▸ **Pixel coordinate grounding data**

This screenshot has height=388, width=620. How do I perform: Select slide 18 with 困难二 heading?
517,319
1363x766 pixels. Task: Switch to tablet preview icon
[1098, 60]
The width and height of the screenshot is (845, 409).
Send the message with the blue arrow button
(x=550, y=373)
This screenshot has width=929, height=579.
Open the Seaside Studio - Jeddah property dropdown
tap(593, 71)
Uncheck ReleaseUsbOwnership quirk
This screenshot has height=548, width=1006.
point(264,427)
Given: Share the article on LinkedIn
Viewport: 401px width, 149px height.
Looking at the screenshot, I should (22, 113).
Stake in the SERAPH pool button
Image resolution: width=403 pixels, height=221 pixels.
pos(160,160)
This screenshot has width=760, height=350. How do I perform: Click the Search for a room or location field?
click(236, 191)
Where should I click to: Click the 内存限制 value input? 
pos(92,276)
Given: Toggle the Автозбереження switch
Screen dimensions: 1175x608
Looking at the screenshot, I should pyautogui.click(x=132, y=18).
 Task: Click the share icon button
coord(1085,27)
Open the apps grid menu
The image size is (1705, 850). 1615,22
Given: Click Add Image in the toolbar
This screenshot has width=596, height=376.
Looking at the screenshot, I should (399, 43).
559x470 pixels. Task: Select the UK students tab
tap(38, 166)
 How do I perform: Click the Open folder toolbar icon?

▸ **Exercise instructions**
In the entries above, find each line that has the word "toolbar". Copy it.

▸ **Solution to the exercise**
Given: Click Add Image in the toolbar
 How do I perform: Click the Open folder toolbar icon?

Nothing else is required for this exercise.